Sharing a personal note with others who remember the events. We stood for a long time outside St Vincent’s Hospital in Sydney to catch a passing glimpse of the Queen, which was probably the main experience for most Australians, though one man in the film says, as she passed, it was like watching her in slow motion, a glimpse of her that he would never forget. Be that as it may, as schoolchildren, those from the Southern Highlands as well as the coastal area, were all gathered in Wollongong Oval. This means that we had, rather distantly, a 360° view of the Queen as she was driven round the Oval. In the film, we see only the young girl who made the speech for the Queen in Wollongong, battling the wind blowing her hat off her head. You will see what I mean about the kind of film that it is and who will enjoy it.

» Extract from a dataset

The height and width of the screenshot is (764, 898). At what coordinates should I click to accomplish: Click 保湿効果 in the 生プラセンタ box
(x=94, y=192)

It should also be said that for monarchists this experience will be majestic. For Republicans, it could well be rebellion-rousing!

One of the aims of the film is to show what Australia was like 60 years ago, most of the oldies being interviewed (and there are quite a lot of sharing their memories) have a deep hankering for the niceness and peacefulness of the 1950s. Someone mentions there was no need of Neighbourhood Watch. Perhaps it was. Perhaps we were rather isolated from the rest of the world and that did not matter too much. We do see scenes of Torres Strait Islanders dancing as well as the Pitinjara men performing a corroboree, the first in the presence of a woman to whom they confided the secret meaning. But Bert Newton reminds us that aborigines were not citizens in their own country.

The film is narrated (more nostalgia) by Bert Newton and his text makes him sound like a deeply royalist fan. Then there is a classroom set, with Lorraine Bayley (more nostalgia) narrating to a group of little girls, all dressed as little princesses, what the Royal Tour was like in terms of fairy tales. And the film is divided into several chapters, each introduced with a pale pastel colouring. Speaking of pastel, one of the chapters talks about the Australian passion for fashion, praising her Majesty for wearing ordinary clothes that women could, and did, imitate (she had 100 outfits and I think we saw most of them during the film).

There is historical background of George VI becoming King, his death in 1952, the Coronation of the Queen and her setting out on a six month voyage at the end of 1953, with glimpses of her time in Fiji and in Tonga. There is also some coverage of the visit to New Zealand.

It looks as though every town and city that she visited gets a look in in this film, some visuals as well as comments from those who are there and remember. These remind us that England was the mother country, we were all loyal, the flag-waving was extraordinary. She is seen in public receptions, opening State parliaments, opening the Federal Parliament – as well as seen cattle in Royal Show, meeting Don Bradman and cricket greats, watching a surf carnival on Bondi Beach…

Director Maurice Murphy wrote the script for the film as well as directed. Interestingly, while we see Robert Menzies, the Prime Minister, accompanying the Queen and on covers of the Women’s Weekly (quite a number of these), he is not mentioned in connection with the Queen except for one of those oldies, laughing and reminiscing, quoting his, “I did but see her passing by…”.

There is a great line from one woman who presented the bouquet to the Queen and remembers that when the Queen fact her, she said “that’s okay”.

It is interesting for those looking at the Queen, her energy, her etiquette and protocol, and to remember that she was only 27. And the Duke of Edinburgh seems unfailingly smiling.

60 years is a long time in anyone’s lifetime, especially judging from the members of the audience during the screening. It was certainly another world. Australia has changed extraordinarily. But, the Queen is still there. The Duke of Edinburgh is still there. But the film does remind us that Australians welcomed the Queen as Queen of Australia in those days but so much has changed, so much, that one wonders how relevant the monarchy is, in fact, to present-day Australia.